▶ Supplied information

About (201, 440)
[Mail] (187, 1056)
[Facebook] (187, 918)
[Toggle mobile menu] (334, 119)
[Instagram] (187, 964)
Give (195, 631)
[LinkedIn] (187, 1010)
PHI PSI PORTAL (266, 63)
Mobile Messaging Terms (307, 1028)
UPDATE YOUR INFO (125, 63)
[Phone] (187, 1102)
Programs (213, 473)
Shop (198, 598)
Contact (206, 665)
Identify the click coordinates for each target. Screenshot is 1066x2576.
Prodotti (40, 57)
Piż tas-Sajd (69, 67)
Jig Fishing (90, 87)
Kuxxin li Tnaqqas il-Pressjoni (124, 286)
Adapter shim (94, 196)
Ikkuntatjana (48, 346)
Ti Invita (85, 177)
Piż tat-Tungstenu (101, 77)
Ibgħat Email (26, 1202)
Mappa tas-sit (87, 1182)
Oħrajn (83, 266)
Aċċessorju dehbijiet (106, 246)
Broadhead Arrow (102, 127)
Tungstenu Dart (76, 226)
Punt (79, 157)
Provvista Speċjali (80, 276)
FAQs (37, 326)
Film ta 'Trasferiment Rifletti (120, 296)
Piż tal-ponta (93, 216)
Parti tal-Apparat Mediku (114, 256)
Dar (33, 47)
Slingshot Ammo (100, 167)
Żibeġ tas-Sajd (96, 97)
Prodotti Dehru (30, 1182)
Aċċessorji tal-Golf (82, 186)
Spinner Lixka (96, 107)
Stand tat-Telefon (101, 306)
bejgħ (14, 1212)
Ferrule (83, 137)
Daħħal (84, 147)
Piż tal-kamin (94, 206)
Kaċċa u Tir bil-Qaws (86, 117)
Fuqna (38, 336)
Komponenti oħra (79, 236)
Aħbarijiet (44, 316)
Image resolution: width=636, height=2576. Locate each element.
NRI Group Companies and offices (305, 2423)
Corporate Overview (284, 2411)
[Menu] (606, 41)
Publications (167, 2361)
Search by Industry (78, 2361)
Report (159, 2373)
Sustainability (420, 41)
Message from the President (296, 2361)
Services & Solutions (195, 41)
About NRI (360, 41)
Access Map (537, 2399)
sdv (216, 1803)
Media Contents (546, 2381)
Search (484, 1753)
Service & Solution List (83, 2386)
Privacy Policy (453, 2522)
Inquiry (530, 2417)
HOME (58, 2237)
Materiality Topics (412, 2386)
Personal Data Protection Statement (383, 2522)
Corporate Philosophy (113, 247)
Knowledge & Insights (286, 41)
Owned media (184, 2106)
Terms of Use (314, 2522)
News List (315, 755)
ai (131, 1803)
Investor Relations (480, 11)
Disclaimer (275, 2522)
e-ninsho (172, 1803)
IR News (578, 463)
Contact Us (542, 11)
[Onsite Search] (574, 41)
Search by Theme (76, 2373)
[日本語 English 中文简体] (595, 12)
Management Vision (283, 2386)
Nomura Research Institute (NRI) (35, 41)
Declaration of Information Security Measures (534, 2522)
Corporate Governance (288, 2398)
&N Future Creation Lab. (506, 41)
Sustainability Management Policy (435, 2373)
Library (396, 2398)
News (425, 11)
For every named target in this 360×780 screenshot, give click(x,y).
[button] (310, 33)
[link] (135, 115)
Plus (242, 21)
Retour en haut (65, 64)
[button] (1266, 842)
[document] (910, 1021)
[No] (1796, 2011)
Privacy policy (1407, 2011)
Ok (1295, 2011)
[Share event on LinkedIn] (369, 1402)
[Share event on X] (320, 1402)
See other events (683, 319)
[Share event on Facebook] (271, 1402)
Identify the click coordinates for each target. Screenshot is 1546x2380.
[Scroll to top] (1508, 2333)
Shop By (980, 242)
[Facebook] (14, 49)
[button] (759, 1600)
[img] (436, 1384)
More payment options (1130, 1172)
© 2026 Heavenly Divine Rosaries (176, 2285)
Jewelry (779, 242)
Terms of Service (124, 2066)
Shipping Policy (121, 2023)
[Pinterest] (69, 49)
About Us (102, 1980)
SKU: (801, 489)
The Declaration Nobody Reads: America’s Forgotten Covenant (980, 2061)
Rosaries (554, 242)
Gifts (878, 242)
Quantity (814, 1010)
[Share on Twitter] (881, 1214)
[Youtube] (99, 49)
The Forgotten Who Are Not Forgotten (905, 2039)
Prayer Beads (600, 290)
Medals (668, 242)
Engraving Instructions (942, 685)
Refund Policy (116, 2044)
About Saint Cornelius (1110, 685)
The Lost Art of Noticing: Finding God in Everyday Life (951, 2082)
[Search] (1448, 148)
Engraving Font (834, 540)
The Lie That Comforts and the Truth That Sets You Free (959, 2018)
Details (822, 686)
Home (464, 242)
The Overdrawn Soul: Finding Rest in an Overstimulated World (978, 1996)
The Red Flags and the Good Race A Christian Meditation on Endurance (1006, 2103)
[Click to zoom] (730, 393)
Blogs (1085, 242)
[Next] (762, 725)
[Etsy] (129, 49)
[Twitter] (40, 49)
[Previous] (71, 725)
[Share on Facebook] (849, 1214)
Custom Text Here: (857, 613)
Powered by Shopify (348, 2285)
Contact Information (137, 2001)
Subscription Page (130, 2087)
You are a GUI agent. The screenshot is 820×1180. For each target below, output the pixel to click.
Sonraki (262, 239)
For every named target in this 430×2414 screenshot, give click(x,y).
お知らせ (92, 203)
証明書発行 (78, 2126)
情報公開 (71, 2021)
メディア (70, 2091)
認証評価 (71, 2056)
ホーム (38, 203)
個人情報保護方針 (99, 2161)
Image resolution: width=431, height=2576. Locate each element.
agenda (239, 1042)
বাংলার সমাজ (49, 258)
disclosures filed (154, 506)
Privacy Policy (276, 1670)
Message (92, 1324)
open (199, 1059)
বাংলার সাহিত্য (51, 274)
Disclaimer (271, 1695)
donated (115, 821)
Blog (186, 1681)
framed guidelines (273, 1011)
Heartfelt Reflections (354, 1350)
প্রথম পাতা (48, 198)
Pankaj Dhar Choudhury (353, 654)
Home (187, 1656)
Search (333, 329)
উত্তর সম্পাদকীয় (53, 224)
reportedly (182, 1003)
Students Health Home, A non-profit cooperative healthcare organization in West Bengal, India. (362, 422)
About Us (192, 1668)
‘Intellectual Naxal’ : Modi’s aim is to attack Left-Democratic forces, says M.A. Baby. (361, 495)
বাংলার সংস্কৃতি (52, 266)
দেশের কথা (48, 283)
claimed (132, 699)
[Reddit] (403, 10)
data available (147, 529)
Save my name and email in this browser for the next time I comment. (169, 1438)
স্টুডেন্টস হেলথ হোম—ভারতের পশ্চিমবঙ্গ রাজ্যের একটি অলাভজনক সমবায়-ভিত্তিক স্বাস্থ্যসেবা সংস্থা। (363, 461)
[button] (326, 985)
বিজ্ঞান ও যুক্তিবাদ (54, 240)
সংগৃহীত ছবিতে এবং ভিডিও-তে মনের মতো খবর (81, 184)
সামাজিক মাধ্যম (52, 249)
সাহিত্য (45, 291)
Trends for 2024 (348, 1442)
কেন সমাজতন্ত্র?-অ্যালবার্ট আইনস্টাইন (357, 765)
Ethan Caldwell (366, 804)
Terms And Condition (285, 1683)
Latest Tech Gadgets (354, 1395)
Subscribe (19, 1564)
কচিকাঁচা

▶ Brief
From the records above, extract exactly and only the lines that begin at the line with "Home (464, 242)" and stop after the line with "About Us (192, 1668)".

▶ Answer box
Home (464, 242)
The Overdrawn Soul: Finding Rest in an Overstimulated World (978, 1996)
The Red Flags and the Good Race A Christian Meditation on Endurance (1006, 2103)
[Click to zoom] (730, 393)
Blogs (1085, 242)
[Next] (762, 725)
[Etsy] (129, 49)
[Twitter] (40, 49)
[Previous] (71, 725)
[Share on Facebook] (849, 1214)
Custom Text Here: (857, 613)
Powered by Shopify (348, 2285)
Contact Information (137, 2001)
Subscription Page (130, 2087)
You are a GUI agent. The screenshot is 820×1180. For each target below, output the pixel to click.
Sonraki (262, 239)
For every named target in this 430×2414 screenshot, give click(x,y).
お知らせ (92, 203)
証明書発行 (78, 2126)
情報公開 (71, 2021)
メディア (70, 2091)
認証評価 (71, 2056)
ホーム (38, 203)
個人情報保護方針 (99, 2161)
Image resolution: width=431, height=2576. Locate each element.
agenda (239, 1042)
বাংলার সমাজ (49, 258)
disclosures filed (154, 506)
Privacy Policy (276, 1670)
Message (92, 1324)
open (199, 1059)
বাংলার সাহিত্য (51, 274)
Disclaimer (271, 1695)
donated (115, 821)
Blog (186, 1681)
framed guidelines (273, 1011)
Heartfelt Reflections (354, 1350)
প্রথম পাতা (48, 198)
Pankaj Dhar Choudhury (353, 654)
Home (187, 1656)
Search (333, 329)
উত্তর সম্পাদকীয় (53, 224)
reportedly (182, 1003)
Students Health Home, A non-profit cooperative healthcare organization in West Bengal, India. (362, 422)
About Us (192, 1668)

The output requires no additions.